One Response to “Database optimization”
Leave a Reply
You must be logged in to post a comment.


March 27th, 2006 at 12:21 pm
This *is* an interesting read on database optimization: the downsides of normalization and the upsides of denormalization. It is also an interesting discussion on the downsides of denormalization and the upsides of normalization.
On the other hand, you could summarize it as an example of multiple perspectives on multiple dimensions that make visible a juncture - an intersection of functions - at which point decisions are made about what to optimize and how to optimize depending on the local configurations of hardware, software, functional requirements, personnel, and timeframes.
At this milestone - this stumbling block of a moment - we have the opportunity to step up to new insights by paying close attention while we are defining particular issues and local solution(s). Seems that somewhere between the long-term managerial caution of a normalizing software architect and the fire-drill response of a results-driven tool-wielding denormalizing programmer, an OI balance-of-the-moment will be created. And we’ll be learning whether a extreme programming pragmatic approach helps bridge the ideal and the practical, that is, theory and practice. In collaboratively joining the collecting of streamed data and the delivery of cruise data through the concreteness of strategic database design sessions, we have shared diagrams that effectively bridge that which traditionally is resident initially in memory of a few technical professionals and that disappears into undomumented local functionality over time. The existence of two OI database schema makes evident a disjuncture in function -acquisition and query - and a difference in performance criteria dealing with time - real-time versus post-study.
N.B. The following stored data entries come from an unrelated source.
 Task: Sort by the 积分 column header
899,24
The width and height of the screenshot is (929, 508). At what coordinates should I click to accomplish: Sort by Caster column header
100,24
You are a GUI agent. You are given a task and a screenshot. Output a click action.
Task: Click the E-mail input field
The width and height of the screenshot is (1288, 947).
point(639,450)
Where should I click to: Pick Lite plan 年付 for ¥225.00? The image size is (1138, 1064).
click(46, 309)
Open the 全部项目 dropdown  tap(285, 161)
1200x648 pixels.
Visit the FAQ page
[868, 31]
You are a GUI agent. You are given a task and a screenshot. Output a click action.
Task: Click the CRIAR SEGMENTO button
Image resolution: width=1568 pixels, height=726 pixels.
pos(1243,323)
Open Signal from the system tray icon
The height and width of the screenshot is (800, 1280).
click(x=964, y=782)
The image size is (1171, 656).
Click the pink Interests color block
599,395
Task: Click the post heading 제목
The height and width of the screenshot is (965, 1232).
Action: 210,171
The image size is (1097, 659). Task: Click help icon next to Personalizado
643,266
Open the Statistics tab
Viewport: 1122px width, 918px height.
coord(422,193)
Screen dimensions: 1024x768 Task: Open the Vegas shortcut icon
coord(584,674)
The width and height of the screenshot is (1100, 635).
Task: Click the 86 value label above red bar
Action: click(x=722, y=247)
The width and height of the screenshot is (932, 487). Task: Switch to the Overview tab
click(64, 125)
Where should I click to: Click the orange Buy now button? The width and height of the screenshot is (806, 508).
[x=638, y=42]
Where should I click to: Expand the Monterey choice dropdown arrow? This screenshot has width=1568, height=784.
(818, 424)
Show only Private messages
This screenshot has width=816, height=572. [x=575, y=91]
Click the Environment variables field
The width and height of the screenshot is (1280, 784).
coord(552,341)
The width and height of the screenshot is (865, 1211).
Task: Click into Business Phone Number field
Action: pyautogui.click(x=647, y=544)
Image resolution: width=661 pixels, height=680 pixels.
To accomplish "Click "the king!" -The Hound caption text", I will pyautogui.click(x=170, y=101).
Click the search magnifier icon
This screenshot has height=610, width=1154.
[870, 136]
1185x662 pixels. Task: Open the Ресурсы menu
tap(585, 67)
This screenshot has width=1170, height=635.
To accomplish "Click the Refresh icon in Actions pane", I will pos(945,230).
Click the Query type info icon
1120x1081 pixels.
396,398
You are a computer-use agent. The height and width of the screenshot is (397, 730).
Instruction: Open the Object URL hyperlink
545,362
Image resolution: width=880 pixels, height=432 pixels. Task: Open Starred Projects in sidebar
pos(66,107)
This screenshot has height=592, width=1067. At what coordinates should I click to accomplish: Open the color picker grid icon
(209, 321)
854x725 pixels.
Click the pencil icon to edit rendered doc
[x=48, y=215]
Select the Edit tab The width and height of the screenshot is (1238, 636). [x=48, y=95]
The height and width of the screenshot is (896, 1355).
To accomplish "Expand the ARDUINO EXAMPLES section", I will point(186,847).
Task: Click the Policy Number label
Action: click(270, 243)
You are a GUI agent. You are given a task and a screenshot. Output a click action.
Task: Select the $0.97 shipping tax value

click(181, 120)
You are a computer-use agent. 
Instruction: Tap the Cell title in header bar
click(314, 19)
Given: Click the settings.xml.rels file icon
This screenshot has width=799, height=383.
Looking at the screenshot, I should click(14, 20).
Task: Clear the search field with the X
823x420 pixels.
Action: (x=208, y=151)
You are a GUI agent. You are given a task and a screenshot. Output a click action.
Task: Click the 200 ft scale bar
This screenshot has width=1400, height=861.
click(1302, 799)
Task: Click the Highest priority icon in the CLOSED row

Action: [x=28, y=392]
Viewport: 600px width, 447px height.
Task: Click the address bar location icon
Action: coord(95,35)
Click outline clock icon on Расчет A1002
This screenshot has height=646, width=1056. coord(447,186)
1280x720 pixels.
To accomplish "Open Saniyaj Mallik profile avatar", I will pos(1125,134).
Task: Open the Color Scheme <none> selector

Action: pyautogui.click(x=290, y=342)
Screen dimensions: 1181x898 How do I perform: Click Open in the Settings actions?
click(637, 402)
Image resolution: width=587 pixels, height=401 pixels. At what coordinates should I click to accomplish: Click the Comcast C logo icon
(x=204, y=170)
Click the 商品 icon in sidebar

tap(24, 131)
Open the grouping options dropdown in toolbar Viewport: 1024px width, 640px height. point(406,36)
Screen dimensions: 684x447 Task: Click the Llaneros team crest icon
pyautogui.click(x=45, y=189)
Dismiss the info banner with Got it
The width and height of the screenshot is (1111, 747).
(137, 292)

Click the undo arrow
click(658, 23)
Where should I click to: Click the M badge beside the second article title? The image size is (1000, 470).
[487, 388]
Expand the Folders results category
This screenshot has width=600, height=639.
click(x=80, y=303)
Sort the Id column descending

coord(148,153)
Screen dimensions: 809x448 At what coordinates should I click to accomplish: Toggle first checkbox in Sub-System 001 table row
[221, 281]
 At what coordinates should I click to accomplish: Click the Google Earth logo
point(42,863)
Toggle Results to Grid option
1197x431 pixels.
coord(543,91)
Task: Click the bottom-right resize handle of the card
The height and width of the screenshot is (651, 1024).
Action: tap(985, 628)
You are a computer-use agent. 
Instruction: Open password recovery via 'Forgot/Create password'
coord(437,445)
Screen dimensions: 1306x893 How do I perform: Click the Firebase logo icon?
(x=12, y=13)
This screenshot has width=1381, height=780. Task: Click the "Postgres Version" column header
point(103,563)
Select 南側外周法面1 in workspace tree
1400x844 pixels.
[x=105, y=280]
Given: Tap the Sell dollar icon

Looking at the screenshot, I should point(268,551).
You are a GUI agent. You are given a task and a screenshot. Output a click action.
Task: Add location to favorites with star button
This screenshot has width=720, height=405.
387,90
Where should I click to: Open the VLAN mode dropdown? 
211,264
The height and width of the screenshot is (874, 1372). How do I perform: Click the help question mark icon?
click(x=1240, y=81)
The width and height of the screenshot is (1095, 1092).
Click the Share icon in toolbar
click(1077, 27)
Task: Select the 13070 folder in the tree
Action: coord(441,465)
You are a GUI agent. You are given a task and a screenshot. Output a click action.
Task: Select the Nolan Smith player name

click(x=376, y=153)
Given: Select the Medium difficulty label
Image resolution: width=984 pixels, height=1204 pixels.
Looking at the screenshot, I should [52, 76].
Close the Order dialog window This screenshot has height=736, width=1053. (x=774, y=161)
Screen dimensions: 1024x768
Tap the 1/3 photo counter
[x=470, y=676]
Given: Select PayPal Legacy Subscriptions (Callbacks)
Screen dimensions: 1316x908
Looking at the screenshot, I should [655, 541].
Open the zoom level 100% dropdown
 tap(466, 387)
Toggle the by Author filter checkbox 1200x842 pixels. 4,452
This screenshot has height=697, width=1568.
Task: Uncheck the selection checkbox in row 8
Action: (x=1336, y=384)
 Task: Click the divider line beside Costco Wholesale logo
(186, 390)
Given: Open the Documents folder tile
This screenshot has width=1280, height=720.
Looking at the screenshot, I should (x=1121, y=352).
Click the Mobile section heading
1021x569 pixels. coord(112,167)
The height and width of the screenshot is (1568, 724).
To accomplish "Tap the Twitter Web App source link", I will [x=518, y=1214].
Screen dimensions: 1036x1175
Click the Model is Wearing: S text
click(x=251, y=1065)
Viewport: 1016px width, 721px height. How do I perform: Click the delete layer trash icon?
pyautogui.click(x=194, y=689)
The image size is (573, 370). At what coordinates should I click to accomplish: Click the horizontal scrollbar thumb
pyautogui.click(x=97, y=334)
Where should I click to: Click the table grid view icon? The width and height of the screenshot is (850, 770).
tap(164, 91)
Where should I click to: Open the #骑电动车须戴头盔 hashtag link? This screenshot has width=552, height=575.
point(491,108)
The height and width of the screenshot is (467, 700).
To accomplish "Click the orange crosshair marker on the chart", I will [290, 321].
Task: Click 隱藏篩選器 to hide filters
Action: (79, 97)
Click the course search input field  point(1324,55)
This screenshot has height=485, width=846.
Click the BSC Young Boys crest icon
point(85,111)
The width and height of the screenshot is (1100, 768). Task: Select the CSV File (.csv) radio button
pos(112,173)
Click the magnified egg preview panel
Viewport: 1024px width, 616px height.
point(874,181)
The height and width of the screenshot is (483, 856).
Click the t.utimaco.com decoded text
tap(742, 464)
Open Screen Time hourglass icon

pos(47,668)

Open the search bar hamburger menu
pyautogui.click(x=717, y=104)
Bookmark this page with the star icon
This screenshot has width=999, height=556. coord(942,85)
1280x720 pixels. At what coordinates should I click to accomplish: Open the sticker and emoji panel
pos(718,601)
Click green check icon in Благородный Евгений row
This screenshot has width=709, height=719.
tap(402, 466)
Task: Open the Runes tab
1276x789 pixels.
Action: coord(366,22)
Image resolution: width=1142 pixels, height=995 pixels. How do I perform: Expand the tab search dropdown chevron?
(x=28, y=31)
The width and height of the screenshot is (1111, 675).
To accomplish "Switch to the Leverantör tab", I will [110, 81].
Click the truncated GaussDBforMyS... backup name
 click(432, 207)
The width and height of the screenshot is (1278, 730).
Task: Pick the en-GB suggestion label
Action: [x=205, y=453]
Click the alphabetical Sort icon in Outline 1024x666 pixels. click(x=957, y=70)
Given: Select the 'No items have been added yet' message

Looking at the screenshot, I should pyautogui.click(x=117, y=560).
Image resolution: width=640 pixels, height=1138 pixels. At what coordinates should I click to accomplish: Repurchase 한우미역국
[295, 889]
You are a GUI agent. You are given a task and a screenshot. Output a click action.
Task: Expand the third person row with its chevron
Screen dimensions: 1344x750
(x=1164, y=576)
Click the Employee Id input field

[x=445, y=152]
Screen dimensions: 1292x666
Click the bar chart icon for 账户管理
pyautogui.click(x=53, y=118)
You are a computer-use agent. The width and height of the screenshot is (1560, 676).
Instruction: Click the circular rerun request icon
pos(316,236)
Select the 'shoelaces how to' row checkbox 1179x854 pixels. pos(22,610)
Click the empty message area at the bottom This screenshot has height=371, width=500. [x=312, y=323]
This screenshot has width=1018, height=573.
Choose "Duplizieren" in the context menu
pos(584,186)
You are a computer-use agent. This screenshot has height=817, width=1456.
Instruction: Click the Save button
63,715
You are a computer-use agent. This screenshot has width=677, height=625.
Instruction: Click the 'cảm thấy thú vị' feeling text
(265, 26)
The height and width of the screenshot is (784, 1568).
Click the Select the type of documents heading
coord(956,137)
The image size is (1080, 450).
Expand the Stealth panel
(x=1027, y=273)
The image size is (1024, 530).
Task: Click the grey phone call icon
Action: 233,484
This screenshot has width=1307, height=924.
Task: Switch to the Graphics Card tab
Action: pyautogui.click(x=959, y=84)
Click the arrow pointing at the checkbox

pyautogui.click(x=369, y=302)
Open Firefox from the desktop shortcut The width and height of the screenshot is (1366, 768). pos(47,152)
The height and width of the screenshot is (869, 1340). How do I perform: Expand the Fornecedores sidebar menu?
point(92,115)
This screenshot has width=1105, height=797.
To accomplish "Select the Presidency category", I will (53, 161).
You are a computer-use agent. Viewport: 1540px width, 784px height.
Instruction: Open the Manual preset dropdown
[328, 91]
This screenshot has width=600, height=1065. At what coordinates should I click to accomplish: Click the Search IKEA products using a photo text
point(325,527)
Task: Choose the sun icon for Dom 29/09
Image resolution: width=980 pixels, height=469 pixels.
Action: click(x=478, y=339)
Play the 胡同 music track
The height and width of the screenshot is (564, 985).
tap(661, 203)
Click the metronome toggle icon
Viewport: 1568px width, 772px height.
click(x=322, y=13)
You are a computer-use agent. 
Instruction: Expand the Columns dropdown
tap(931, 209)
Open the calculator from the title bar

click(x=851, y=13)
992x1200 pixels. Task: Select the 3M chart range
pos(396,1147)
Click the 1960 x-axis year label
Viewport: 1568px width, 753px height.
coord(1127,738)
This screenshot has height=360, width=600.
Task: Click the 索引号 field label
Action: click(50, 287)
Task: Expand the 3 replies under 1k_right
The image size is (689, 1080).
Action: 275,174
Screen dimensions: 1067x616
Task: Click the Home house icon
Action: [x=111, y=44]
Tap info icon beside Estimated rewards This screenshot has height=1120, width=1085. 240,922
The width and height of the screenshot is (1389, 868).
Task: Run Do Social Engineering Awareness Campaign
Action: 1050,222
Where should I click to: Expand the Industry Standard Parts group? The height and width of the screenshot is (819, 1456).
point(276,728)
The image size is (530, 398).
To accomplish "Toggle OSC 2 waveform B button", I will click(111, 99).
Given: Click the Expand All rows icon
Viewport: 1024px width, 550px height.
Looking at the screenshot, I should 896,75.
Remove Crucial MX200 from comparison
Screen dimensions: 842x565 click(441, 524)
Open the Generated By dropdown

Seems the rich heterogeneity of experiences in the online discussion highlights a variety of issues. I’ll try to capture and order some of them below.
1. Normalization
-enforces data integrity by reducing redundancy (ensures no conflicting data)
-increases flexibility
-improves efficiency of data maintainability (data synchronization issues minimized)
-improves ability to change database structure
-the ideal is captured in 5 normal forms (NF) of which the pragmatic level is often 3NF
-indexing and stored procedures help as scaling occurs
-stored procedures can improve efficiency of response time by large pre-defined sets of queries
-views
-caching may help with read time responses to multiple simultaneous accesses
2. Denormalization
-selective denormalization is a design decision (best practice begin with normalization)
-introduces redundancy (data duplication) improves efficiency of a particular data access at the cost of introducing replication and referential integrity (makes the schema dependent on useage)
-redundancy carries higher cost and is more problematic to maintain over time
-duplicate data brings introduces need for attention to data synchronization to maintain consistency of the data
-may be achieved running a de-normalized mirror of your primary database just for searching
And that it is important to distinguish carefully ‘optimization of what’ and ‘by what measure’ as well as whether we’ve got the issues in focus. As Shaun mentioned, normalization is what’s taught because it’s the underlying nature (theoretical ideal expressed in rules or normal forms) of database design (that is spatially efficient?). With both our schema are fairly normalized. what about the other pertinent elements, ie generalizatity of content and application characteristics, not to mention the design process and performance notes?
3. Generalization
The generalization of content refers to transforming a single table by removing a column and making 2 tables. A red flag here is not wrt the db schema but wrt who wants to input and/or tend relations.
-the acquistion schema, optimized for inputs, is more general (ie atomized relations by keys; split)
informal example query: select product from measurement, mcollection where .mcollection_id = mcollection + .mcollection_id and attribute name equals chlorophyll order by time
-the query schema, optimized for use cases, is less general (ie relations grouped by tables; lumped)
informal example query: select chlorophyll from sample order by time
4. Application characteristics
-mySQL does not have stored procedures or views
-do cpu time, caching and diskspace come into play or are they unproblematic given low costs today
-other!?
5. Design process
-identify performances of concern for optimization: data capture, integrity, query types, access time, maintainability over time, change of application over time
-initiate processes of identifying and gathering the data and metadata - to have something to work with in practice
-query types can be identified through use case scenarios and frequent mini user-demos
-normalize first, then test quantitatively, and then de-normalize as needed, and continue iteratively (ie best practice: avoid premature optimization)
6. Some side notes
-performance is affected by whether the search is by primary key or free text
-performance depends on the database application and how select queries are implemented (MySQL ‘UNION ALL’ adds significant overhead and the time taken for the query increases)